Federal Arbitration Act vs. Stern v. Marshall: So . . . What’s Fair About This?

An Irritation

By Donald L. Swanson

I’m irritated [not that anyone actually cares]. Here’s why.

Federal Arbitration Act

I’ve been reading some bankruptcy cases on requirements of the Federal Arbitration Act. These cases talk about submitting a bankruptcy dispute to arbitration based on an arbitration provision in the disputing parties’ pre-petition contract. Never mind that the dispute is “related to” the bankruptcy or is a “core” proceeding – to arbitration it must go!

First off, I’ll admit to a bias: I think a bankruptcy court should, generally, hear and decide all disputes relating to the bankruptcy it is handling. And these arbitration requirements are messing with our system.

Incidentally, Federal Rule of Bankruptcy Procedure 9019(c) addresses arbitration and provides:

“(c) Arbitration. On stipulation of the parties to any controversy affecting the estate the court may authorize the matter to be submitted to final and binding arbitration.”
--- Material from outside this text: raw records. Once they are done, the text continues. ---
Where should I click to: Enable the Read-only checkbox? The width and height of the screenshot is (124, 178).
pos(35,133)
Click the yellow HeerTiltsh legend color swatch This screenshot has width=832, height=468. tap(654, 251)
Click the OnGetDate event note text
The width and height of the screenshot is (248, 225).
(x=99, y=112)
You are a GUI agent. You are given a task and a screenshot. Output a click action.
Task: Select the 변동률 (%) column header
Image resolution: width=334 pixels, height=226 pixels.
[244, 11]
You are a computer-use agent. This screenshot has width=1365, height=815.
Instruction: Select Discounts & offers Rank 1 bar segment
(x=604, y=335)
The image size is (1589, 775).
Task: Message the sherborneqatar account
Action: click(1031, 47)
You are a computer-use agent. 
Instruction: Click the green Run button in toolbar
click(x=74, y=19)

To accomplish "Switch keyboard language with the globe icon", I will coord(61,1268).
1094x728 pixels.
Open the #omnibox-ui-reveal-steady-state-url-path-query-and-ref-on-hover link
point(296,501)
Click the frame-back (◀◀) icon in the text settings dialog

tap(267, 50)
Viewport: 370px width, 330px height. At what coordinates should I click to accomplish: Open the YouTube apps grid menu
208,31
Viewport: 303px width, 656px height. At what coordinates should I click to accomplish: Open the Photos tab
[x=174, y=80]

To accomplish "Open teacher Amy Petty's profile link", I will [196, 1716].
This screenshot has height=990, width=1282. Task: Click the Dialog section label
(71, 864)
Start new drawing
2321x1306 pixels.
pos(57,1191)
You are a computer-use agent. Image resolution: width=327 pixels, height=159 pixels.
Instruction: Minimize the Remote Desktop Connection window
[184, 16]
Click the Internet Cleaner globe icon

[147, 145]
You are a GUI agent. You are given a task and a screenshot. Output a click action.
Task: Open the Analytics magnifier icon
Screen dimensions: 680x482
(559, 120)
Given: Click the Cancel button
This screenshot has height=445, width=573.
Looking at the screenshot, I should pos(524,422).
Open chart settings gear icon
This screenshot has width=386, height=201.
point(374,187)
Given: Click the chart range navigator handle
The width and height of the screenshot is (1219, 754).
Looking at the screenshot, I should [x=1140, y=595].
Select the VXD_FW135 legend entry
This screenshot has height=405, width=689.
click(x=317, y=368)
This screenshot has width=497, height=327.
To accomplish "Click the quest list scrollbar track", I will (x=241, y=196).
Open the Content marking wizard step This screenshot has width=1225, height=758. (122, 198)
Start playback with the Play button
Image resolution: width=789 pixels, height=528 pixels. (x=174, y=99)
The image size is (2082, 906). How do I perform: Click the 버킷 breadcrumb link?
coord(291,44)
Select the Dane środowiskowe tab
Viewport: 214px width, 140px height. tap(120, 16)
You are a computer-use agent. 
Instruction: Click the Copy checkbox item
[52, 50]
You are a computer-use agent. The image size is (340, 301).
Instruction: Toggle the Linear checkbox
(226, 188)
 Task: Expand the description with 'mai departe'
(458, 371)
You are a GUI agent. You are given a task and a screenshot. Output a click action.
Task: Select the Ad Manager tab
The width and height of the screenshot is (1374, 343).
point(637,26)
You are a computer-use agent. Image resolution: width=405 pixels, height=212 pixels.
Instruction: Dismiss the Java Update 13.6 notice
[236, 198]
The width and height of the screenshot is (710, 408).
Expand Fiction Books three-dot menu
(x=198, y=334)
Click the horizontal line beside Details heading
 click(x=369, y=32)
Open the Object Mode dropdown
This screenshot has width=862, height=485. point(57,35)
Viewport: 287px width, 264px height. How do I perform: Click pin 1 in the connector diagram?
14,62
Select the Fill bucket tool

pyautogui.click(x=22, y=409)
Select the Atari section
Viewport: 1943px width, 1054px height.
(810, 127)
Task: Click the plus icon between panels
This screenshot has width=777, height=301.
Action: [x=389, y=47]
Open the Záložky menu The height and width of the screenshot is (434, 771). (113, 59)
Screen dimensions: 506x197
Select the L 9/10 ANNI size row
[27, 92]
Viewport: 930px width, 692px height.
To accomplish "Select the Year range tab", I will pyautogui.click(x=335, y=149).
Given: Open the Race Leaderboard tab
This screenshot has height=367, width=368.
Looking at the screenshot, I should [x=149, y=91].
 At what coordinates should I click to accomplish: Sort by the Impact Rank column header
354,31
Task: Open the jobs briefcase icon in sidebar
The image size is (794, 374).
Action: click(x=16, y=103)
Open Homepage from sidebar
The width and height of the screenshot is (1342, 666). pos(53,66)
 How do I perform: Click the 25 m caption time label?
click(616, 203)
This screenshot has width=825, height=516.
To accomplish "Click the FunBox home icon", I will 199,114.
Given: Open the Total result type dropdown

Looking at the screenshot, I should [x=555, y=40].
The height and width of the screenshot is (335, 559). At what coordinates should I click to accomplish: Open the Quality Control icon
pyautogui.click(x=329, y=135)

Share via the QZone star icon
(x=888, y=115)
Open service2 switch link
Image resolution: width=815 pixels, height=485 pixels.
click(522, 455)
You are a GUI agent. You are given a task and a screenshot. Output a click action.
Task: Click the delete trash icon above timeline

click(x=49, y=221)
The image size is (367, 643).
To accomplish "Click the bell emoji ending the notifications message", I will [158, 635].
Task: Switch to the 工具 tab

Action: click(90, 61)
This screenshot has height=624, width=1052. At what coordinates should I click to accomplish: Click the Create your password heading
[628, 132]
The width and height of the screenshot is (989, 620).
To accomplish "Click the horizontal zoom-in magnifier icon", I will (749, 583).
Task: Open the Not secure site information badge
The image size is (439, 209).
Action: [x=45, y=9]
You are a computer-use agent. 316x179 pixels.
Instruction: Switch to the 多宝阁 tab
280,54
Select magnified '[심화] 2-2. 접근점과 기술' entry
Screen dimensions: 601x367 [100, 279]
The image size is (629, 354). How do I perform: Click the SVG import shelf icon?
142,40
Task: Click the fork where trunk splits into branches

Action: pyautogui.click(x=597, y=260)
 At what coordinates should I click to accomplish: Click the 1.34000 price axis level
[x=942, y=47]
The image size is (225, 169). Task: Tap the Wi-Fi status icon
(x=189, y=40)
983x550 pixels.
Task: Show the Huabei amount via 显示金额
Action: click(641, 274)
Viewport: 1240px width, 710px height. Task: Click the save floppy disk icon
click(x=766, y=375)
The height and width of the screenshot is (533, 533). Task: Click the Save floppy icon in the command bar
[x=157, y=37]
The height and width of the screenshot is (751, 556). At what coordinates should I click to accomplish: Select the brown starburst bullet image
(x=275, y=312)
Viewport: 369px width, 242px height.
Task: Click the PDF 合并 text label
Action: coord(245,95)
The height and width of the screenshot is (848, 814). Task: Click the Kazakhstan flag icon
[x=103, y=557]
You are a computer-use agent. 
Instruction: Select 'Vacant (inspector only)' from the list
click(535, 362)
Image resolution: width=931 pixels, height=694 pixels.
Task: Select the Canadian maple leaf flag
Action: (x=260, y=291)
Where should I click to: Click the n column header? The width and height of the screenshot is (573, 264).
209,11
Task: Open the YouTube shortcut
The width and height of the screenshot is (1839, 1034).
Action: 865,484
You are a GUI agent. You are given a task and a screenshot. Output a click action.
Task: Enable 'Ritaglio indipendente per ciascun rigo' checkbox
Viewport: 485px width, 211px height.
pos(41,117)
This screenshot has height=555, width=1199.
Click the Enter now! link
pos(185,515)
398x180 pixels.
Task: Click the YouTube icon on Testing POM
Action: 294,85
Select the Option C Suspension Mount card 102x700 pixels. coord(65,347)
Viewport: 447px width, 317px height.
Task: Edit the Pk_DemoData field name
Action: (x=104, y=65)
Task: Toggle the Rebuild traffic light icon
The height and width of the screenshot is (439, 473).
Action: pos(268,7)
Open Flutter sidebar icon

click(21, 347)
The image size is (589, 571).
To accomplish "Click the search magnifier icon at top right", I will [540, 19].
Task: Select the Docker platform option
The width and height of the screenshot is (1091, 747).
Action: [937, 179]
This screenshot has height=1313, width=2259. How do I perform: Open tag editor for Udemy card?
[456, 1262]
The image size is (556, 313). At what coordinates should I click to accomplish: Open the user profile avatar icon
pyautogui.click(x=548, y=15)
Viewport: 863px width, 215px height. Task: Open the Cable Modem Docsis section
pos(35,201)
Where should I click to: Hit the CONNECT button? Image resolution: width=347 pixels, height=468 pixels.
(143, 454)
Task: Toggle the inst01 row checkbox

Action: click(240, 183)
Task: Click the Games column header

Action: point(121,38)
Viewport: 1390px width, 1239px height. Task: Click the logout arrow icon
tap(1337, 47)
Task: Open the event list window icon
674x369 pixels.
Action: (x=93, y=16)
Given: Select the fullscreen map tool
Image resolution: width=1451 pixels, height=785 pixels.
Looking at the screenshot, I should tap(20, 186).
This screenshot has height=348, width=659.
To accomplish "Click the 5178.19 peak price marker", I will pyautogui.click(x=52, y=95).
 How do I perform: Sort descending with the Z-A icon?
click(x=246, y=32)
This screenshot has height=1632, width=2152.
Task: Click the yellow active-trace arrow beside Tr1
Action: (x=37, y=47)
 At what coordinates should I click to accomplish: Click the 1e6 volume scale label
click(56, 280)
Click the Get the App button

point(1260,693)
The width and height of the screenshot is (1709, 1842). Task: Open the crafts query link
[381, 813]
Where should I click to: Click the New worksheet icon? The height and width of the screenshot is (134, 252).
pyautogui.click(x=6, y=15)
Such a provision seems reasonable, practical and proper. But the bankruptcy/arbitration cases I’ve seen don’t even reference this Rule.

Stern v. Marshall

What’s particularly irritating is the history, over the last four decades, of U.S. Supreme Court opinions putting Constitutional limitations on the authority and jurisdiction of bankruptcy courts to hear and decide bankruptcy-related disputes. These limitations are based on such tedious and imprecise standards as “public rights” and “the stuff of the traditional actions at common law tried by the courts at Westminster in 1789” [that’s the year the U.S. Constitution became effective].

Stern v. Marshall is the latest of Supreme Court cases declaring parts of the Bankruptcy Code unconstitutional due to a delegation of Article III authority to Article I bankruptcy judges. But Stern v. Marshall does allow for bankruptcy court action on Article III matters, as long as judicial review is provided by an Article III court using a de novo standard of review: “Don’t you dare be using a deferential standard of review!,” is a paraphrased Supreme Court message in Stern v. Marshall.

What’s Fair About This?

After decades of all that Article I / Article III / public rights rigmarole, we’re now told that bankruptcy courts need to defer, even on many core matters, to arbitration agreements between the parties. It’s not that bankruptcy judges have discretion to do so: arbitration is required.  All of this is because, apparently, Congress failed to make a bankruptcy exception in the Federal Arbitration Act.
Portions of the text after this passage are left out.